── EXERCISE MATERIAL ──

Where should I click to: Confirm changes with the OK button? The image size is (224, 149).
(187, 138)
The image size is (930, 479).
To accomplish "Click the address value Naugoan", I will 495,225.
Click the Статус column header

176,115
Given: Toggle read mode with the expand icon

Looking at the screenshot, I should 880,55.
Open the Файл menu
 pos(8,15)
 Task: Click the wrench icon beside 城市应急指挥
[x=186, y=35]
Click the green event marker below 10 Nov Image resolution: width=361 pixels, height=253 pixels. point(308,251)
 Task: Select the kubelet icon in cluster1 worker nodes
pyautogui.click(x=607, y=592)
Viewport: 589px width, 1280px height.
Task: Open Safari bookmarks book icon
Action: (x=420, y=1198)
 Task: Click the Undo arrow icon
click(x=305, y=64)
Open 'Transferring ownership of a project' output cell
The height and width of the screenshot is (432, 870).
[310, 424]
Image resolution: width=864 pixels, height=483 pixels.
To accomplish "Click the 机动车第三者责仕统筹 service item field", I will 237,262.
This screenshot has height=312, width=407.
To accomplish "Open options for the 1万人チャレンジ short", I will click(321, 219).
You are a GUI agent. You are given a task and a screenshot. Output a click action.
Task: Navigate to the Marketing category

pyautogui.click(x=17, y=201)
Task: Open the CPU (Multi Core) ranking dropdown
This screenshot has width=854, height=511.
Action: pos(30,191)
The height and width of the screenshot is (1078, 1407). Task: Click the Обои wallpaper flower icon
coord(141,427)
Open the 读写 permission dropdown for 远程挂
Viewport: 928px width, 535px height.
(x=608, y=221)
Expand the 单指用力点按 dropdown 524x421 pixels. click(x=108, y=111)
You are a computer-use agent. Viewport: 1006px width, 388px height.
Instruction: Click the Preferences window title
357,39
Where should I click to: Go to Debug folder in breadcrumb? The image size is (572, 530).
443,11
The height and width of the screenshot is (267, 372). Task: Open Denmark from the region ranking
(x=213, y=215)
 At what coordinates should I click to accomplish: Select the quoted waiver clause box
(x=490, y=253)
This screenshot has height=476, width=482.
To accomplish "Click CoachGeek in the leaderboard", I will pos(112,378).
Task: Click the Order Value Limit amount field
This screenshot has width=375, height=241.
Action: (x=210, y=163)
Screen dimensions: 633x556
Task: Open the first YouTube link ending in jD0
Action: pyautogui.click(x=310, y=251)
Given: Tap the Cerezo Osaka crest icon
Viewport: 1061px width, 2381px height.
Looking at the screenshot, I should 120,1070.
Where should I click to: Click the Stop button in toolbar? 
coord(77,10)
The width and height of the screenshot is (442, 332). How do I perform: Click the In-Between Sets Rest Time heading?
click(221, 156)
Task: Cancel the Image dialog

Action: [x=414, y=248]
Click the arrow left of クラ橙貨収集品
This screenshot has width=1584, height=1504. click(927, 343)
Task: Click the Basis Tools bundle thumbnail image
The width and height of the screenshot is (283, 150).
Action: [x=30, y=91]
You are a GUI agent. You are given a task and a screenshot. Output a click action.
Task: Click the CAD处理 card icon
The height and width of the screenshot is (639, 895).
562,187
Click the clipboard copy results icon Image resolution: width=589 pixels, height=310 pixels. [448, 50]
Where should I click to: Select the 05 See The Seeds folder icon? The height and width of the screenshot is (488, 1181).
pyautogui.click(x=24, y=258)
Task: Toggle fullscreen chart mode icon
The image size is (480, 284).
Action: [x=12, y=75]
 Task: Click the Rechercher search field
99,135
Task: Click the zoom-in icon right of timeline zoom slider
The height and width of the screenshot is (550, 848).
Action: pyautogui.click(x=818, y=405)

───

## [GOAL]
Reproduce every line of the records above verbatim, from the first to the last.

## [FULL OUTPUT]
Where should I click to: Confirm changes with the OK button? The image size is (224, 149).
(187, 138)
The image size is (930, 479).
To accomplish "Click the address value Naugoan", I will 495,225.
Click the Статус column header

176,115
Given: Toggle read mode with the expand icon

Looking at the screenshot, I should 880,55.
Open the Файл menu
 pos(8,15)
 Task: Click the wrench icon beside 城市应急指挥
[x=186, y=35]
Click the green event marker below 10 Nov Image resolution: width=361 pixels, height=253 pixels. point(308,251)
 Task: Select the kubelet icon in cluster1 worker nodes
pyautogui.click(x=607, y=592)
Viewport: 589px width, 1280px height.
Task: Open Safari bookmarks book icon
Action: (x=420, y=1198)
 Task: Click the Undo arrow icon
click(x=305, y=64)
Open 'Transferring ownership of a project' output cell
The height and width of the screenshot is (432, 870).
[310, 424]
Image resolution: width=864 pixels, height=483 pixels.
To accomplish "Click the 机动车第三者责仕统筹 service item field", I will 237,262.
This screenshot has height=312, width=407.
To accomplish "Open options for the 1万人チャレンジ short", I will click(321, 219).
You are a GUI agent. You are given a task and a screenshot. Output a click action.
Task: Navigate to the Marketing category

pyautogui.click(x=17, y=201)
Task: Open the CPU (Multi Core) ranking dropdown
This screenshot has width=854, height=511.
Action: pos(30,191)
The height and width of the screenshot is (1078, 1407). Task: Click the Обои wallpaper flower icon
coord(141,427)
Open the 读写 permission dropdown for 远程挂
Viewport: 928px width, 535px height.
(x=608, y=221)
Expand the 单指用力点按 dropdown 524x421 pixels. click(x=108, y=111)
You are a computer-use agent. Viewport: 1006px width, 388px height.
Instruction: Click the Preferences window title
357,39
Where should I click to: Go to Debug folder in breadcrumb? The image size is (572, 530).
443,11
The height and width of the screenshot is (267, 372). Task: Open Denmark from the region ranking
(x=213, y=215)
 At what coordinates should I click to accomplish: Select the quoted waiver clause box
(x=490, y=253)
This screenshot has height=476, width=482.
To accomplish "Click CoachGeek in the leaderboard", I will pos(112,378).
Task: Click the Order Value Limit amount field
This screenshot has width=375, height=241.
Action: (x=210, y=163)
Screen dimensions: 633x556
Task: Open the first YouTube link ending in jD0
Action: pyautogui.click(x=310, y=251)
Given: Tap the Cerezo Osaka crest icon
Viewport: 1061px width, 2381px height.
Looking at the screenshot, I should 120,1070.
Where should I click to: Click the Stop button in toolbar? 
coord(77,10)
The width and height of the screenshot is (442, 332). How do I perform: Click the In-Between Sets Rest Time heading?
click(221, 156)
Task: Cancel the Image dialog

Action: [x=414, y=248]
Click the arrow left of クラ橙貨収集品
This screenshot has width=1584, height=1504. click(927, 343)
Task: Click the Basis Tools bundle thumbnail image
The width and height of the screenshot is (283, 150).
Action: [x=30, y=91]
You are a GUI agent. You are given a task and a screenshot. Output a click action.
Task: Click the CAD处理 card icon
The height and width of the screenshot is (639, 895).
562,187
Click the clipboard copy results icon Image resolution: width=589 pixels, height=310 pixels. [448, 50]
Where should I click to: Select the 05 See The Seeds folder icon? The height and width of the screenshot is (488, 1181).
pyautogui.click(x=24, y=258)
Task: Toggle fullscreen chart mode icon
The image size is (480, 284).
Action: [x=12, y=75]
 Task: Click the Rechercher search field
99,135
Task: Click the zoom-in icon right of timeline zoom slider
The height and width of the screenshot is (550, 848).
Action: pyautogui.click(x=818, y=405)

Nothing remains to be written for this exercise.